[Synoptic-L] Lk 24 and Matt 28: micro-level treatment?
- As those of you know who have been following my recent ramblings, I have
written a number of posts in which I attempted to make the case for
dependence of Luke on Matt in Lk 24. I began with what I called macro-level
considerations, and should be continuing now with a series of micro-level
treatments of the text of Luke, with a view to confirming Luke's dependence
on Matt in this chapter. Over the last couple of weeks I have been working on
this project mentally, and have made some extremely interesting discoveries
(as one always does, when one systematically studies the text of Luke with
the assumption that he is using Matt as his gospel source). Nevertheless, I
must face the fact that I would be shortchanging my course preparation and
other obligations if I were to take the time that is required to present all
the evidence in writing at this time. So I have decided to postpone the
project indefinitely. I know that some of you will detect a pattern here:
this would not be the first ambitious project I have announced on this list,
and, like the man who went running out to build the tower, didn't have the
wherewithal to complete it.
However, since I realize that most of you sit spellbound before your computer
terminals, awaiting with bated breath my upcoming posts, I would probably
yield to some pressure (if enough came my way) and produce a brief post
treating the scene of the "women at the tomb" in Luke. Believe me, it is
extraordinarily interesting. One other thing I have been neglecting is a
paper I am scheduled to give to the BTI group here in Cambridge,
Massachusetts, in early February. I hope to write on Lk 9-10, but I haven't
started that yet either!
By the way, speaking of the BTI group, we just had our second paper of the
season, read by Professor Eldon J. Epp. The topic was "Text-critical,
Exegetical, and Socio-Cultural Factors Affecting the Junia/Junias Variation
in Romans 16:7". We were treated to an incredible saga in the field of
text-criticism. What I mean is that the paper was anything but boring, in
spite of the fact that Epp limited his analysis and comments strictly to the
text-critical realm. It is a very long paper, and it should be published soon
in an essay collection (but we were not told which!).

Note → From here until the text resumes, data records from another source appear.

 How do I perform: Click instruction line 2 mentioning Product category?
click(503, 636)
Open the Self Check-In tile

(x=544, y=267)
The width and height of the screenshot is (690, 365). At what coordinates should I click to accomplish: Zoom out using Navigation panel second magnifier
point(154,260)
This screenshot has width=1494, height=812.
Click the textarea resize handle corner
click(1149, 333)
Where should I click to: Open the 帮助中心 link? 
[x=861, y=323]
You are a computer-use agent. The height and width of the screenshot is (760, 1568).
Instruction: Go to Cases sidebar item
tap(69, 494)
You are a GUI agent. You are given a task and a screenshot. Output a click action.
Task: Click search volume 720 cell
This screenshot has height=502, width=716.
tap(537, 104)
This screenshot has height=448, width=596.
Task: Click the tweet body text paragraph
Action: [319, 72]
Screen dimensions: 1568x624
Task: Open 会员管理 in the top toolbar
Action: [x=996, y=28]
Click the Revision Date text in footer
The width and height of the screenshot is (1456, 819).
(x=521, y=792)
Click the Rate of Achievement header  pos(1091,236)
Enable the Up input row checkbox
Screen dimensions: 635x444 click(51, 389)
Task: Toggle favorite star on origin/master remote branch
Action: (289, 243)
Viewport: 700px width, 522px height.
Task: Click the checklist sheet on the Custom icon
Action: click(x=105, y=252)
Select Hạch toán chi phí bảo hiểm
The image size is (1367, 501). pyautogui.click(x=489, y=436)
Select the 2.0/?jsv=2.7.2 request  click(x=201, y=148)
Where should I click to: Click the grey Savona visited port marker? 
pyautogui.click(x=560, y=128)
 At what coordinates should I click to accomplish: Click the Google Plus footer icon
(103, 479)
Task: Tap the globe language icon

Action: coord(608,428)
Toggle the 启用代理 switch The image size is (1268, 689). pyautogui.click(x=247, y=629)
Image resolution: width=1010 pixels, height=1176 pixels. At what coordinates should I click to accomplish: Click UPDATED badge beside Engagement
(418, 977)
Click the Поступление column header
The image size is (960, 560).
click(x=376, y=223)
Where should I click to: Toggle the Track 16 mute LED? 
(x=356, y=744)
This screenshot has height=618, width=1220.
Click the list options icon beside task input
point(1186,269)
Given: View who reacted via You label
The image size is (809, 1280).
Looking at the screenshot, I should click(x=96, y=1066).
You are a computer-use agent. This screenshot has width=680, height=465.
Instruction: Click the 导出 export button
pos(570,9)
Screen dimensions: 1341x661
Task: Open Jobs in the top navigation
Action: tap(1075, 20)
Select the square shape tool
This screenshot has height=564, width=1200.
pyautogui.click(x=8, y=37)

I regret too that my decision to discontinue a discussion of Lk 24 means that
I will not have addressed the issues raised by Ed Tyler regarding the points
of narrative variance between Luke's resurrection story and that of Matt. I
had planned to postpone raising those specific issues again until after
having first attempted to carefully explain Luke's text (I had hoped with
considerable plausibility) as based on, and perhaps also contrapuntally
related to, Matt. My feeling was that if I did this with sufficient cogency,
the problem of incoherency between the two gospel accounts on those
particular points would appear in a different light and would diminish
somewhat in urgency.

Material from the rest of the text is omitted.